A report published by the Quartet was the subject of an article which appeared on the BBC News website’s Middle East page on July 1st under the title “Israel and Palestinians: Powers warn of ‘perpetual conflict’“.
Near the beginning of the article, readers are told that:
“Friday’s report identifies three main areas driving the conflict:
- Continuing violence, terrorism and incitement
- Israeli settlement expansion
- Lack of control of Gaza by the West-Bank based Palestinian Authority”
In the latter point, the Quartet also noted “[t]he illicit arms build-up and militant activity” in the Gaza Strip but the BBC apparently found that unnecessary to report.
So how much coverage did the BBC devote to each of those three points in the rest of its article which – excluding the headline, sub-headings, photo captions and links – totals 736 words?
Ninety-one words were devoted to the topic of the lack of PA control over the Gaza Strip, including a sanitised portrayal of the violent Hamas coup which brought about that situation. No mention was made of the Quartet’s concern’s regarding terrorism and the smuggling and production of weapons or its call to terminate such activities.
“The report also points to the continuing splits in Palestinian governance of the West Bank and Gaza as an obstacle to peace, saying the territories “should be reunified under a single, legitimate and democratic Palestinian authority”.
There has been a deep rift between the two main Palestinian factions since 2007, when Hamas, which won elections the previous year, ousted forces loyal to President Mahmoud Abbas in Gaza and set up a rival government there.
A 2014 reconciliation agreement between the internationally recognised Palestinian Authority and Hamas has failed to take hold.”
In contrast, a total of two hundred and eighty-two words were assigned to the topic of “Israeli settlement expansion” and predictably the BBC promoted its usual partial mantra on the subject of ‘international law’.
“About 570,000 Israelis live in more than 100 settlements built since Israel’s 1967 occupation of the West Bank and East Jerusalem. The settlements are considered illegal under international law, though Israel disputes this.”
Readers of the BBC’s article found a total of 213 words – including background, portrayal of the report’s content and reactions – on the issue of violence, terrorism and incitement. Interestingly, the article promoted the standard “Israel says” formula before going on to quote the Quartet report.
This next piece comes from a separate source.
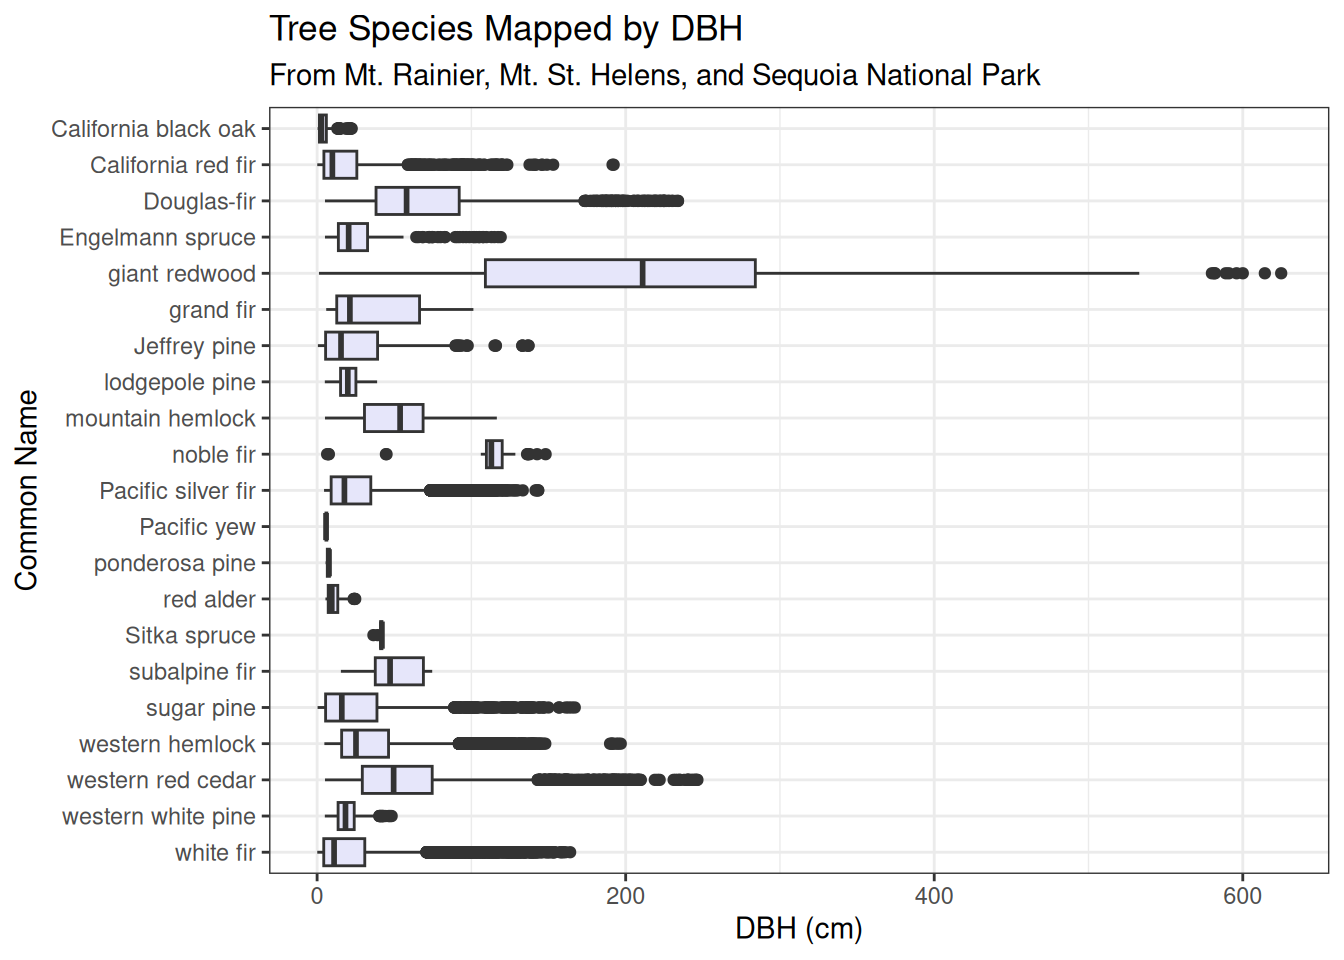
Task: Click the isolated California red fir outlier
Action: point(613,165)
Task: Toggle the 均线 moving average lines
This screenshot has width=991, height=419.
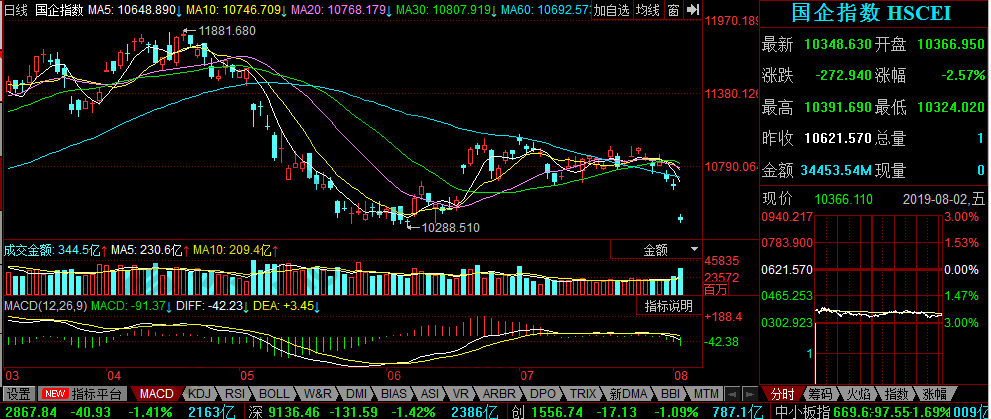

“Israel says Palestinian incitement has fuelled the attacks. The Palestinian leadership has blamed frustration rooted in decades of Israeli occupation.
“Palestinian leaders have not consistently and clearly condemned specific terrorist attacks. And streets, squares and schools have been named after Palestinians who have committed acts of terrorism,” the report says.
It called on the Palestinian Authority to “act decisively” against incitement “including by clearly condemning all acts of terrorism”.”
As regular readers will be aware, the BBC has consistently refrained from providing its audiences with meaningful information about the incitement and glorification of terrorism from official Palestinian sources – including throughout the surge in terror which began in the autumn of 2015 – with the result that readers of this article would lack the context necessary to understand even that brief presentation of the Quartet’s statements on that issue.
As Raphael Ahern points out at the Times of Israel, that part of the Quartet report is in fact the most newsworthy.
“But there was something relatively remarkable about the otherwise routine report: its clear condemnation of Palestinian incitement. […]
A document undersigned by pretty much the entire international community has rarely, if ever, spoken so forthrightly about the subject. The report goes to considerable length in describing how Palestinian terrorists are glorified and, more importantly, takes the Palestinian leadership to task for failing to curb the ugly phenomenon.
“Many widely circulated images depict individuals committing terrorist acts with slogans encouraging violence,” the report states. Incitement to violence on social media, affecting especially young people, has increased since October 2015 (coinciding with the ongoing wave of Palestinian terrorism; RA), and is particularly affecting the youth, the Quartet further establishes.
The text notes that Hamas and “other radical factions” are behind the worst examples of incitement. “These groups use media outlets to glorify terrorism and openly call for violence against Jews, including instructing viewers on how to carry out stabbings.”
But the report doesn’t stop there. It fingers some “members of Fatah,” the party of Palestinian Authority President Mahmoud Abbas, for having “publicly supported attacks and their perpetrators, as well as encouraged violent confrontation.”
It even cites a senior Fatah official who praised terrorists as “heroes and a crown on the head of every Palestinian.””
Those getting their news from the self-styled “standard-setter for international journalism” must surely be asking themselves why they have heard little or nothing about that topic during the last nine months. The answer is that the BBC has consistently focused their attentions elsewhere; be it on the topic of ‘settlements‘ – as also seen in this article – or on the PLO approved theme of “the occupation“.
With the holes in the BBC’s politicised narrative having been clearly exposed in its account of the Quartet’s report, it is obviously high time for the corporation to finally get to grips with some serious reporting on the central subject of PA and Fatah incitement if it really intends to meet its remit of building an “understanding of international issues”.